Why do I bring this up? Because for me -- not the swingingest single at the orgy, remember -- this rule of 'easy stuff hard' seems to extend to my commute to the office, as well.
To be fair, there is some 'hard stuff' involved with driving to work, as well. Unsynchronized stop lights, speed traps, elderly Sunday-driving obstacles -- but I can usually find my way around or through these difficulties. My biggest problem lately has been the card reader at the office garage.
The reader panel is a flat plastic rectangle, about three inches wide by five inches tall. At the upper right corner is a little status light -- the sort of thing that lights green and bleeps reassuringly when you've been scanned properly, or flashes red and bleats at you like an angry goose when there's an error. For months -- months, I say! -- I believed that the 'status light' was also the card reader. Most of the card readers I've ever seen have a little optical dealie like that to recoqnize the card.
What I could never understand is why scanning the card was so damned difficult. I took great pains to shimmy the car close to the reader, and stretch my card up by the light. But often I'd have to wave it back and forth, turn it around, and waggle it up and down to get the stupid garage to let me in. I'd be sitting there, doing half the hokey pokey in my driver's seat, while cars piled up behind me waiting for their turn. Is that any way to start a day of being shackled to your cubicle? I think not.
So, on Friday I made the discovery that you must have seen coming by now. The status light is just that -- a light. A simple brainless LED, blind to the world and ignorant of any cards or raving idiots waving around in front of it. As it turns out, the whole rest of the panel is the card reader, and -- assuming you actually wave your card in front of it -- works quite nicely. All those times I sat, waving and swiping and cursing Henry Ford and Karl Benz for popularizing the production of the infernal machines that led to my garage fiasco, I was missing the card reader doohickey entirely. I might as well have waved my card at the garage wall, or in front of the attendant's face.

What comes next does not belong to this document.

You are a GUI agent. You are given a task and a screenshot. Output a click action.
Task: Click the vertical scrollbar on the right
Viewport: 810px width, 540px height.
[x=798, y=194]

(I tried the latter once, actually. The guy let me into the garage, but I'm convinced he snuck over and peed on my wheels while I was at work. When I peel out, it still smells like asparagus.)
Anyway, now I know. So I should be able to get into the garage without any further delay or humiliation. I suppose the moral of the story is this -- when you're not the sharpest shucker in the crab shack, everything is 'rocket science'. Meh.